- _Task objective_:
Output every entry exactly as written, but omit the pictures.
[Records for the exercise Boundary: Start]
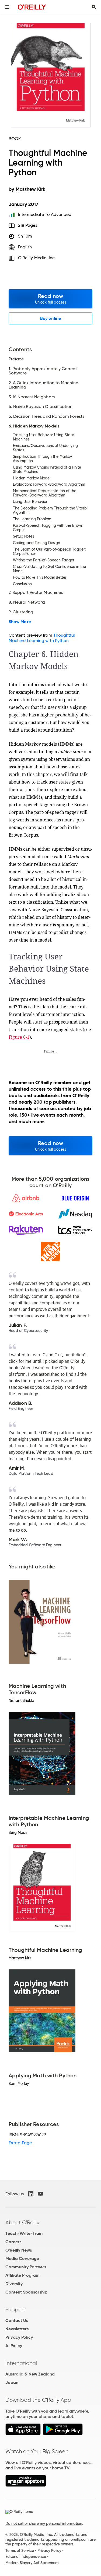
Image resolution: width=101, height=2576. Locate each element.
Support (15, 2309)
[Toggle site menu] (7, 7)
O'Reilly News (18, 2250)
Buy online (50, 318)
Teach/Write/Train (24, 2233)
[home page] (32, 7)
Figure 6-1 (19, 1037)
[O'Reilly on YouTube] (40, 2193)
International (21, 2363)
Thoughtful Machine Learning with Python (42, 638)
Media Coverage (22, 2258)
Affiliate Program (22, 2275)
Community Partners (25, 2267)
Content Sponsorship (26, 2292)
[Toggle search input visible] (94, 7)
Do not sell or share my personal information (43, 2523)
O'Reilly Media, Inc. (37, 257)
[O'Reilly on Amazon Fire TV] (25, 2485)
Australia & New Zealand (30, 2374)
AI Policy (13, 2345)
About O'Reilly (22, 2222)
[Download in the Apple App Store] (23, 2434)
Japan (11, 2382)
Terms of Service (19, 2550)
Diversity (14, 2284)
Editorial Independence (25, 2556)
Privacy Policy (19, 2337)
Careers (13, 2242)
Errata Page (20, 2142)
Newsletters (17, 2329)
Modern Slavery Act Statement (32, 2562)
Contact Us (16, 2320)
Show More (20, 622)
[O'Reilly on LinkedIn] (30, 2193)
[Records for the exercise Boundary: End]
- _Answer for this exercise_:
Image resolution: width=101, height=2576. Locate each element.
Support (15, 2309)
[Toggle site menu] (7, 7)
O'Reilly News (18, 2250)
Buy online (50, 318)
Teach/Write/Train (24, 2233)
[home page] (32, 7)
Figure 6-1 (19, 1037)
[O'Reilly on YouTube] (40, 2193)
International (21, 2363)
Thoughtful Machine Learning with Python (42, 638)
Media Coverage (22, 2258)
Affiliate Program (22, 2275)
Community Partners (25, 2267)
Content Sponsorship (26, 2292)
[Toggle search input visible] (94, 7)
Do not sell or share my personal information (43, 2523)
O'Reilly Media, Inc. (37, 257)
[O'Reilly on Amazon Fire TV] (25, 2485)
Australia & New Zealand (30, 2374)
AI Policy (13, 2345)
About O'Reilly (22, 2222)
[Download in the Apple App Store] (23, 2434)
Japan (11, 2382)
Terms of Service (19, 2550)
Diversity (14, 2284)
Editorial Independence (25, 2556)
Privacy Policy (19, 2337)
Careers (13, 2242)
Errata Page (20, 2142)
Newsletters (17, 2329)
Modern Slavery Act Statement (32, 2562)
Contact Us (16, 2320)
Show More (20, 622)
[O'Reilly on LinkedIn] (30, 2193)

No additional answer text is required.